Celtas e outros seres que bebem do Grande Rio.



Ontem dei por mim a chegar a casa, olhar para o céu e ver as estrelas... Aquelas mesmo que este clima britânico não nos deixa ver... que não nos deixa orientar, que nos limita os limites. Sim, se não as vemos, como podemos ansiar por elas?!

Todo este cinzentismo molhado, esta falta de luz, de firmamento, encurta-nos os limites. Atrofiamos agarrados a tudo que seja um um pedaço de calor, de conforto... E acomodamo-nos. Ficamos perigosa e demasiadamente cinzentos. Neutros, no nosso cantinho.

Mas ontem elas estavam lá... Para lembrar-nos que somos pequeninos, que por mais que nos julguemos poderosos, elas vão ver-nos a sucumbir, testemunhas silenciosas da nossa tragédia. Elas sabem o segredo da vida, são parte dele. Viram a mais pequenina enzima a adaptar-se à mudança... a mudar com ela, a ser a mudança em si.

Os que sobrevivem não são os mais fortes, são os que melhor se adaptam às circunstâncias. É este o principio da evolução de Darwin.E as circunstâncias do momento são de chuva, sangue, suor e lágrimas. Os tempos não estão fáceis. No entanto até nestas condicionantes encontramos um elemento comum... aquele fundamental à vida. Esse mesmo, a água.




A água envolve, dissolve, destrói, hidrata, afoga, evapora, lubrifica. Adapta-se a todo e qualquer momento. Muda de estado para continuar a existir. Depende disso. E tudo o resto.

Existem pessoas assim. Com uma fonte enorme dentro, que brotam a sua alma, que a retiram da lama que somos, evaporam o melhor de si, e saciam a sede de outros. Ininterruptamente, sempre a jorrar. Só temos que saber identificar em que estado é libertada. E ao mudarmos nossos filtros, mudamo-nos. Misturamo-nos na sua água. Alimentamos o caudal, engrossamos um todo que irá agora transformar quem encontrar-mos no caminho. Nem que tenhamos que evaporar, ficará sempre o residuo da nossa passagem, e levaremos connosco pedaços do que ficou para trás. Até o gelo é apenas uma parcela de tempo liquefeito, um ponto na linha, imóvel... mas por pouco. Porque nem o tempo é tão instávelmente constante como a água. 
O tempo não tem ciclos.

- _Excerto da listagem_:
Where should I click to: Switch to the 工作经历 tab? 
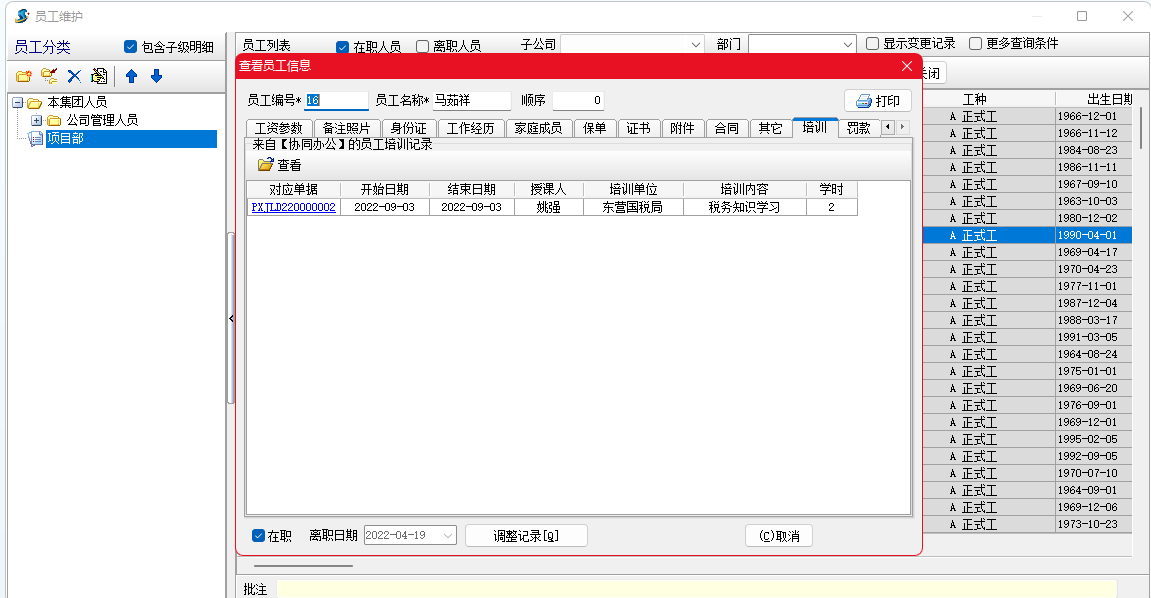[x=469, y=128]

- _O que fazer_:
Segundo o texto, quem são os que sobrevivem? Responde apenas com base no texto.

- _Resposta_:
Os que melhor se adaptam às circunstâncias.